With Ethereum moving to PoS following The Merge, a key concern has been the centralization of staked Ether (ETH).
One of the original ideas for blockchains was to enable decentralization. However, economies of scale regarding energy costs and equipment ultimately resulted in large, centralized mining farms and pools. This, among other arguments, leads the discussion towards other technical solutions such as PoS.
However, some have argued that PoS also inherently results in centralization. Many tend to opt for liquid staking or staking via third parties out of convenience, and the market for staking providers is one that also benefits from economies of scale.
The actual number of unique addresses participating in staking is very high (~80k). However, it is more nuanced when looking at the landscape of intermediary staking service providers that stake the ETH on behalf of their users. Consequently, although the stakers (as in ETH contributors) might be quite diverse, most of the staked ETH and validators could be (indirectly) controlled by a handful of entities or governing bodies.
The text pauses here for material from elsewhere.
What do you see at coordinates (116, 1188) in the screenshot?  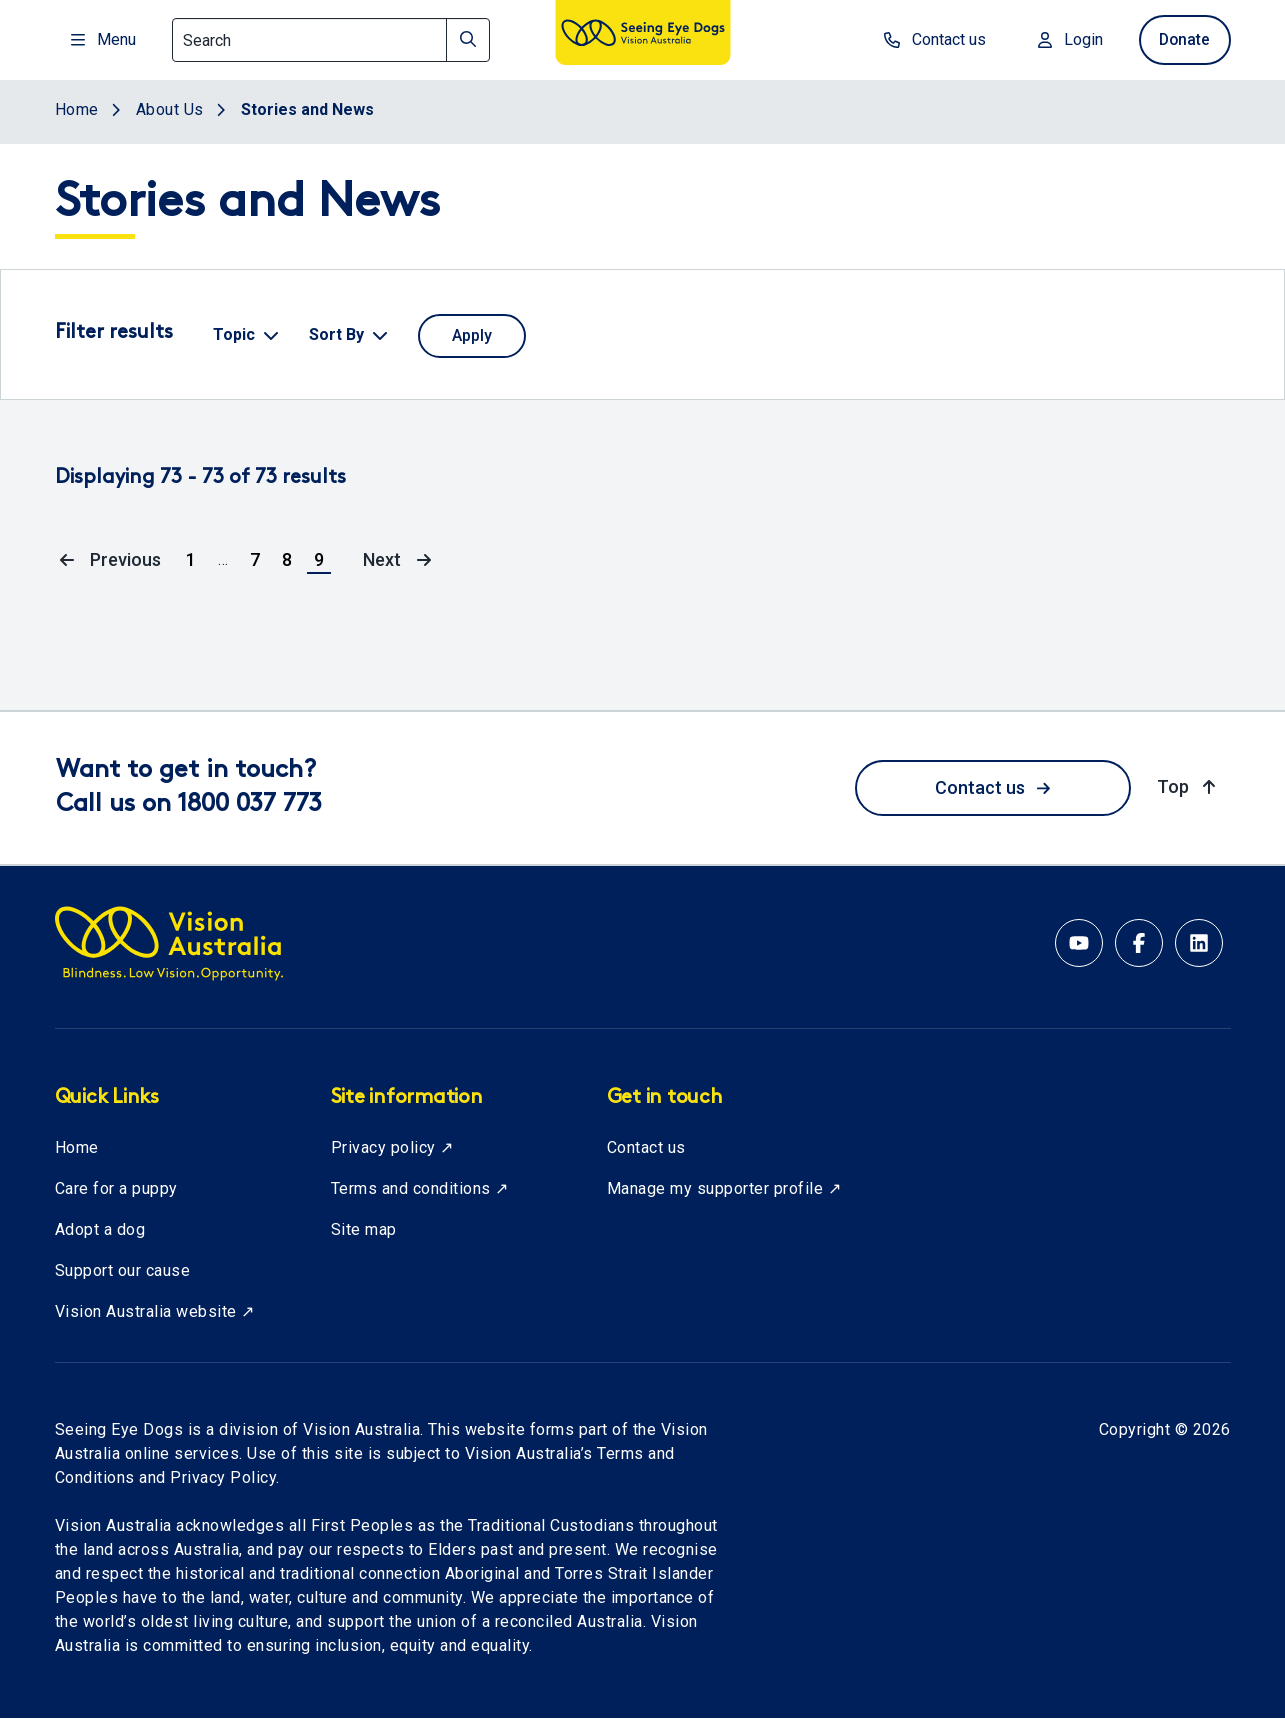 I see `Care for a puppy` at bounding box center [116, 1188].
In light of recent events regarding Tornado Cash, many concerns have been raised with the transition to PoS and the implications of the concentrated stake amongst a few actors. Any major validator that acts maliciously toward the network or is targeted directly by regulators could threaten Ethereum’s value proposition as a secure, decentralized, and censorship-resistant infrastructure.
Although they are not technically the same thing, comparing the hash rates of the largest mining pools and staked ETH of the largest staking entities or intermediaries can function as a rough indicator when looking at PoS vs. PoW centralization for Ethereum. At first glance the two seem almost equally (de)centralized at an entity level - the top 3 combining over half and the top 5 around two-thirds of the hash rate or stake respectively:
Recent discussions:
There has been an increase in concern regarding the potential for censorship following the US government sanctioning the Tornado Cash protocol (through OFAC) on August 8th 2022. This resulted in a number of protocols blocking addresses that had interacted with Tornado Cash and raised some valid concerns regarding the assumptions around permissionless participation on Ethereum. Despite a number of frontends censoring addresses, they are still accessible by interacting with their permissionless contracts. However, there is concern that if Ethereum itself becomes sufficiently centralized, certain users could be censored which would invalidate its core value proposition of being a decentralized and open infrastructure. This makes assessing the implications of The Merge and a deeper look into the top staking entities as important as ever.
PoW: Mining pool | % Hashrate | PoS: Staking entity | % Staked ETH |
---|---|---|---|
Ethermine | 28.80% | Lido | 31.00% |
f2pool2 | 14.80% | Coinbase | 15.00% |
Hiveon Pool | 9.80% | Kraken | 8.38% |
2miners | 7.60% | Binance | 6.64% |
Flexpool.io | 4.70% | Staked.us | 2.98% |
Total | 65.70% | 64.00% |
According to Dune Analytics, by September 10, there is more than 13 million ETH deposited on Beacon Chain. 30% of the market share is taken up by Lido, a liquid staking service provider, while the big central exchanges, Coinbase, Kraken, Binance are among the other biggest depositors, taking up 14.5%, 8.3% and 6.6% market share.